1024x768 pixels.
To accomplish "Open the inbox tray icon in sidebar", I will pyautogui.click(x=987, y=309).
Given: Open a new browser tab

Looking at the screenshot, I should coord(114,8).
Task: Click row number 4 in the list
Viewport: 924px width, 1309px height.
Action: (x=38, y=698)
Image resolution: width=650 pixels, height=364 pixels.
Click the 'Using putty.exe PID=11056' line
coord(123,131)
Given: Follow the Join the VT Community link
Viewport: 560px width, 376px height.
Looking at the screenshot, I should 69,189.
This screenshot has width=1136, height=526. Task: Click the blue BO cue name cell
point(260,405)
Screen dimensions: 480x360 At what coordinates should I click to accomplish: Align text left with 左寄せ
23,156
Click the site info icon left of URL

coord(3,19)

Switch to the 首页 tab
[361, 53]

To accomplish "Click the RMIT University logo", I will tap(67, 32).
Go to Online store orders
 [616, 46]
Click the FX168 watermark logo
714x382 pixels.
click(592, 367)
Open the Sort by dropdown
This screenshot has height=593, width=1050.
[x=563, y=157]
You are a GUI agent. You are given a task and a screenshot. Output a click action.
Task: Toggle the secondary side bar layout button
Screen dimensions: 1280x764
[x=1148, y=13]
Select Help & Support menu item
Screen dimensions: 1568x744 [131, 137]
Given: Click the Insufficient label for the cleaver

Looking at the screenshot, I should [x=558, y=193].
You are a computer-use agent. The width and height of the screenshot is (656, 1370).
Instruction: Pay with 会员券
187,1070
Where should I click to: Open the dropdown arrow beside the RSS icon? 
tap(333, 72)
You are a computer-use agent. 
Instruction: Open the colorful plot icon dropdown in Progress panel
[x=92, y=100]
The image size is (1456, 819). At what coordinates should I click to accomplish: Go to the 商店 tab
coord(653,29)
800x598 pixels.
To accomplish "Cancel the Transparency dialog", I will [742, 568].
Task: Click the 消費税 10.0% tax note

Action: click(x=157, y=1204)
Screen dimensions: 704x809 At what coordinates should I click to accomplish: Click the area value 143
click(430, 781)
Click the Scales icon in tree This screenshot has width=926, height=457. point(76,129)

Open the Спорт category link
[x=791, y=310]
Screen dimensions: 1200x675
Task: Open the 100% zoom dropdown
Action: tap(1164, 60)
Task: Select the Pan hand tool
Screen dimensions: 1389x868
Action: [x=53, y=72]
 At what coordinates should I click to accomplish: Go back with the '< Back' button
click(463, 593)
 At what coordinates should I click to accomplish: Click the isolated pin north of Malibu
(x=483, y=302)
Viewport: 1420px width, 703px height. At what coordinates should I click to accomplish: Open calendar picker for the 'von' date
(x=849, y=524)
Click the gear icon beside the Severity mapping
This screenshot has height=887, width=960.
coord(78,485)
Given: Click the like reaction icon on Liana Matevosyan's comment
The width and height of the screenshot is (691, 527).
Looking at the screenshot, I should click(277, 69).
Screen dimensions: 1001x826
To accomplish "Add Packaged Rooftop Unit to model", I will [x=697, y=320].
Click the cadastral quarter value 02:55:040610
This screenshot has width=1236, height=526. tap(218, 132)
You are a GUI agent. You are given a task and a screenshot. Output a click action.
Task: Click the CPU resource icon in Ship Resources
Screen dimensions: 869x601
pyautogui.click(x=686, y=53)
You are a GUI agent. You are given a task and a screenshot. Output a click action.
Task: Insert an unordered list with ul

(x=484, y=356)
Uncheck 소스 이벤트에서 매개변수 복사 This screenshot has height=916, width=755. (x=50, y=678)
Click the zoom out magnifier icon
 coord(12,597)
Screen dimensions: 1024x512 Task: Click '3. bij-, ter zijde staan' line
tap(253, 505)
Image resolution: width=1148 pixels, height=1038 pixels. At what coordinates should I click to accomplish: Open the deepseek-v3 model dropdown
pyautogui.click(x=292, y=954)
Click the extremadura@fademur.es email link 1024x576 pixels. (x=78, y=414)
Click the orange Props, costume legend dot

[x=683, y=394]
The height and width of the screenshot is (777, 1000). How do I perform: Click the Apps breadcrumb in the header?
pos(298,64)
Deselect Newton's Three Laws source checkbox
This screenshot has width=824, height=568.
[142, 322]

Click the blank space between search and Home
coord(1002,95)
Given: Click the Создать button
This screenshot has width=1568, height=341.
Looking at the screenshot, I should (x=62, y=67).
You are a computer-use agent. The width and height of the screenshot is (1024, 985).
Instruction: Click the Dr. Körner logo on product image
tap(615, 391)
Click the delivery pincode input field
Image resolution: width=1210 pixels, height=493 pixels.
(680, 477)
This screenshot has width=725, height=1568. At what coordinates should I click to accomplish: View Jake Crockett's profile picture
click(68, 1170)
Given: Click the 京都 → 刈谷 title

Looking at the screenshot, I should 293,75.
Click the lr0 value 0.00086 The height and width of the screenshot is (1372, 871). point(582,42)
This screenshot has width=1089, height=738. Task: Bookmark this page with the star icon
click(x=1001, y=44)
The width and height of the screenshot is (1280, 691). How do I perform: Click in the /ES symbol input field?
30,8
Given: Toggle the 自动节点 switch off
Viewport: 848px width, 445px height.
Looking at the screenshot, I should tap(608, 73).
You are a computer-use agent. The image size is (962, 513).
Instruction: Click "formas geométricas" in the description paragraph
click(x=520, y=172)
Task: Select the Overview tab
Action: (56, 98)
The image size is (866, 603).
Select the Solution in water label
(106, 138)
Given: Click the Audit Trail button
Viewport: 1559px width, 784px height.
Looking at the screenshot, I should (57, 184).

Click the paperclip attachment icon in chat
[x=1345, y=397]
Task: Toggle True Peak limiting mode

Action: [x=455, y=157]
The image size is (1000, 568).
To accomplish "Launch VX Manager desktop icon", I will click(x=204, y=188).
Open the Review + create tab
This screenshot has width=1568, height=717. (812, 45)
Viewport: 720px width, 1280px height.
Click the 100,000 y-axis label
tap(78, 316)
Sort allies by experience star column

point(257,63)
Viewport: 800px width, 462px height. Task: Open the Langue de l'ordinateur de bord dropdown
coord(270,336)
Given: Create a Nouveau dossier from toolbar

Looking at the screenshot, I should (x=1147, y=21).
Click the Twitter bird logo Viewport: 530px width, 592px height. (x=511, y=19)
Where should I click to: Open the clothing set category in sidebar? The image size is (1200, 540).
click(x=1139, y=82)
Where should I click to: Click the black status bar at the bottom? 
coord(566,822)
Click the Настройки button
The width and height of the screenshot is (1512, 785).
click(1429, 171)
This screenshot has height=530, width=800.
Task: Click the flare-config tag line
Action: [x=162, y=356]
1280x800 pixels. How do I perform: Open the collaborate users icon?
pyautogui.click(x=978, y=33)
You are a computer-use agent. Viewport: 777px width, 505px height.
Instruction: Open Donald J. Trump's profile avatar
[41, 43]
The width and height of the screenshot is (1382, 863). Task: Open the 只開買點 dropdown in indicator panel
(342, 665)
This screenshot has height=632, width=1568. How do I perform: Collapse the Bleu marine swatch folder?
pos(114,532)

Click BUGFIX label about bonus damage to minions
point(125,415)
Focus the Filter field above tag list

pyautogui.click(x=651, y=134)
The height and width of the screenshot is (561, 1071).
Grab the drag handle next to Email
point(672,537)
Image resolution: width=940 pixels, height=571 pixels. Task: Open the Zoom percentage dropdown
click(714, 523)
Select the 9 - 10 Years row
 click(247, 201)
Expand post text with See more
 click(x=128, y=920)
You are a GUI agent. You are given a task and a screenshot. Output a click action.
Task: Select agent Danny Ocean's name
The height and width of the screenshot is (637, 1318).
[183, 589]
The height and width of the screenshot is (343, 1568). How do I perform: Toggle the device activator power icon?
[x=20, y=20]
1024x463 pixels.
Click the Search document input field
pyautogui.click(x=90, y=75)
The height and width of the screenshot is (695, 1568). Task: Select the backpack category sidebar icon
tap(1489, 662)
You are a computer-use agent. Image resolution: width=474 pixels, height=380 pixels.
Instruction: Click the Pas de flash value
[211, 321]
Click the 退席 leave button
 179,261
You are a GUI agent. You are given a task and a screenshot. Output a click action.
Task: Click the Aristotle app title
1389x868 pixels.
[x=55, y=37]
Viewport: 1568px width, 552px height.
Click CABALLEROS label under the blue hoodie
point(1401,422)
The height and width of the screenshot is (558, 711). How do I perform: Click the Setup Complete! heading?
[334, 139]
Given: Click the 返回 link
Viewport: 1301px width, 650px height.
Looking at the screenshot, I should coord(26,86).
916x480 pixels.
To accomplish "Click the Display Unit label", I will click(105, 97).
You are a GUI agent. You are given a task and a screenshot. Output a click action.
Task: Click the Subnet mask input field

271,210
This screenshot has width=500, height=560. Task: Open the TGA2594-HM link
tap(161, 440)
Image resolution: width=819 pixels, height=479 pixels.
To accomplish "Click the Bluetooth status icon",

+ + + +

Starting at the line above that holds "800x598 pixels." and ending at the line that holds "Click the Scales", transcribe each line exactly and include no other lines.

Solution for this problem:
800x598 pixels.
To accomplish "Cancel the Transparency dialog", I will [742, 568].
Task: Click the 消費税 10.0% tax note

Action: click(x=157, y=1204)
Screen dimensions: 704x809 At what coordinates should I click to accomplish: Click the area value 143
click(430, 781)
Click the Scales icon in tree This screenshot has width=926, height=457. point(76,129)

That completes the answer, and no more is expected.